Task requirements:
• a. Summarize the article on Mr. Niven's voter-mailing study in two sentences.
• b. Write the next part of the article on Mr. Niven's voter-mailing study, starting after its final sentence.

Exercise text:

====

Mr. Niven said he did not seek the review board’s approval because the postcards were mailed to voters by a separate entity that is beyond the university’s jurisdiction. “This was done essentially by an outside group,” he said, “and then I came in and just used the data.”
That sounds reasonable, said Michael M. Binder, an assistant professor of political science and public administration at the University of North Florida, who made his own presentation at the San Francisco conference on experiments designed to increase voter turnout.
The Cincinnati study was “fascinating,” with a “cool research design” that took clever advantage of a unique set of demographics and candidate affiliations in the Ohio election, Mr. Binder said. Mr. Niven “didn’t do anything wrong, he didn’t lie,” Mr. Binder said. But, he added: “If he was sending the mailings, he definitely would need an IRB.”
Mr. Niven said the mailings sent to the Ohio voters came from “the Ohio Blue PAC.” He told The Chronicle he was willing to identify that entity and provide a sample of the postcards it sent, though he hadn’t done so after several days of reminders. His 24-page report to the San Francisco conference did not note that any outside partner was involved.
The question of third-party involvement is critical, Mr. Desposato said. It makes the difference between normal political actors with a “legitimate interest” in affecting a political outcome and a researcher intervening in politics solely for the purpose of studying it, he said.
For now, researchers such as Mr. Niven are caught in a bit of a dilemma. His intervention was so small it didn’t appear to have affected the outcome for either Ms. McNeil Danish or Mr. Mingo. But as a result, Mr. Krosnick said, it’s difficult for him to make broad claims about the wider applicability of his findings. A larger intervention, however, would have raised the risk of actually affecting the election’s outcome.

====

Data segment:
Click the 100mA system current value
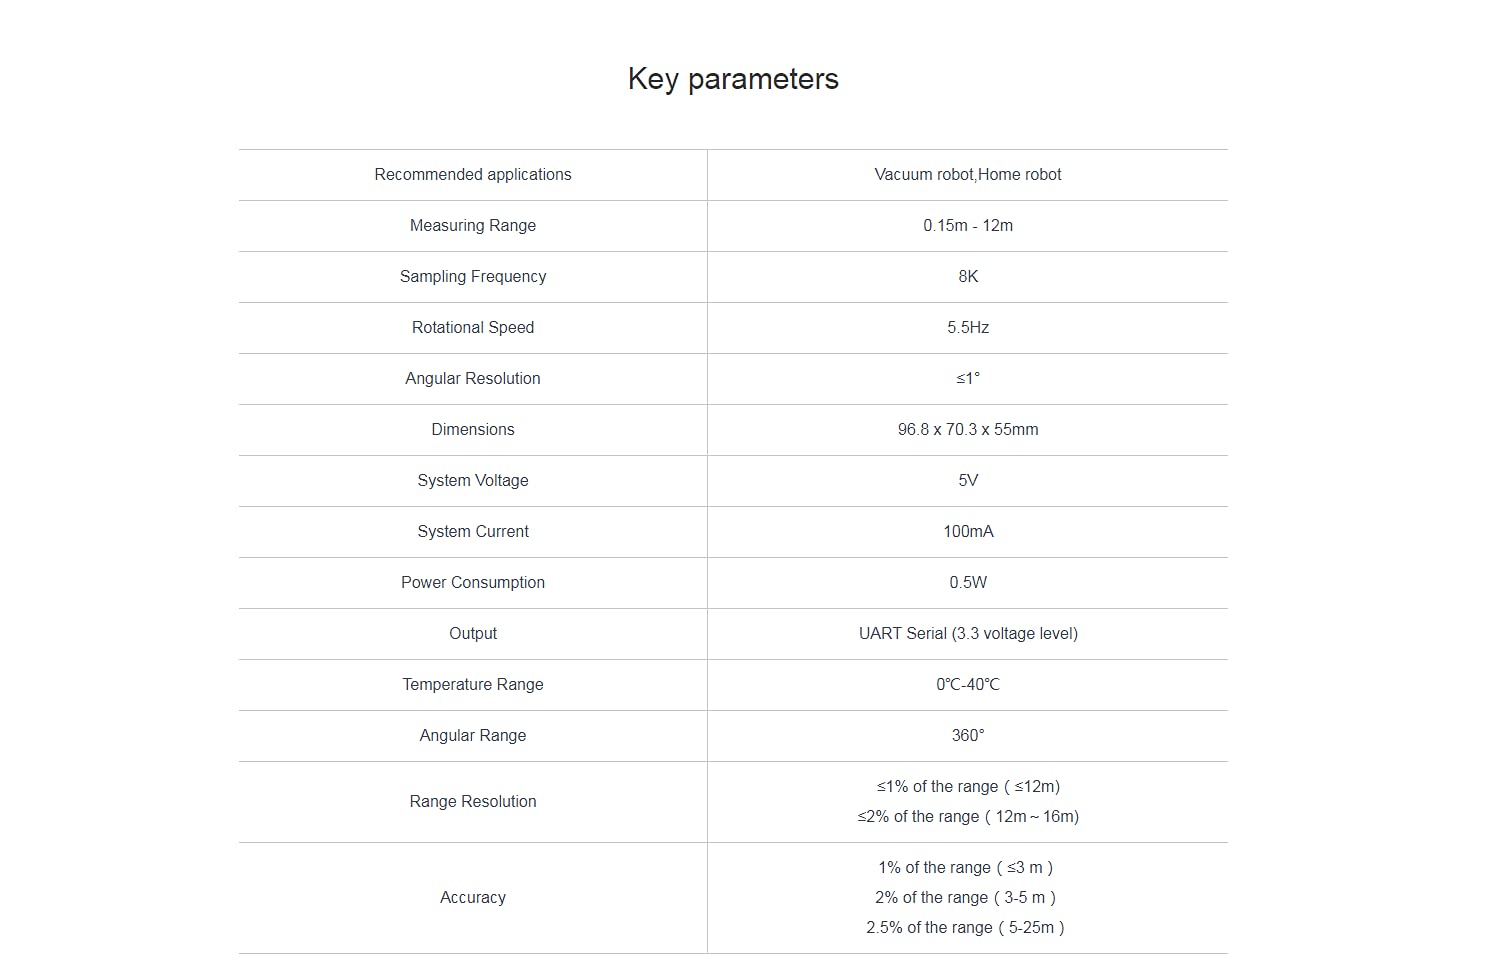This screenshot has height=974, width=1507. (968, 531)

====

Expected results:
• a. Mr. Niven said he did not seek review board approval because the postcards were mailed to voters by an outside group, which he named as the Ohio Blue PAC, though his report to the San Francisco conference did not note any outside partner. Mr. Desposato called the question of third-party involvement critical, and because the intervention was too small to appear to have affected the outcome, Mr. Krosnick said it is difficult for Mr. Niven to make broad claims about his findings.

• b.
Mr. Linke said he would have liked the Cincinnati review board to have helped Mr. Niven with that determination. In the future, however the federal government finalizes its proposed changes in the Common Rule, he said, social scientists need somebody — on a review board, in their department, or elsewhere — to provide them with outside ethical analysis.
Representatives of the nation’s institutional review boards, due to gather in November for the annual meeting of the Public Responsibility in Medicine and Research group, are keenly aware of the need to act, Mr. Linke said. Ethical norms for social scientists after the Common Rule revision should be a “hot topic of conversation then,” he said.
Paul Basken covers university research and its intersection with government policy. He can be found on Twitter @pbasken, or reached by email at paul.basken@chronicle.com.
Correction (9/14/2015, 1:57 p.m.): This article originally misstated the professorial rank of Costas Panagopoulos, a political scientist at Fordham University. He is a full professor, not an assistant professor. The article has been updated to reflect this correction.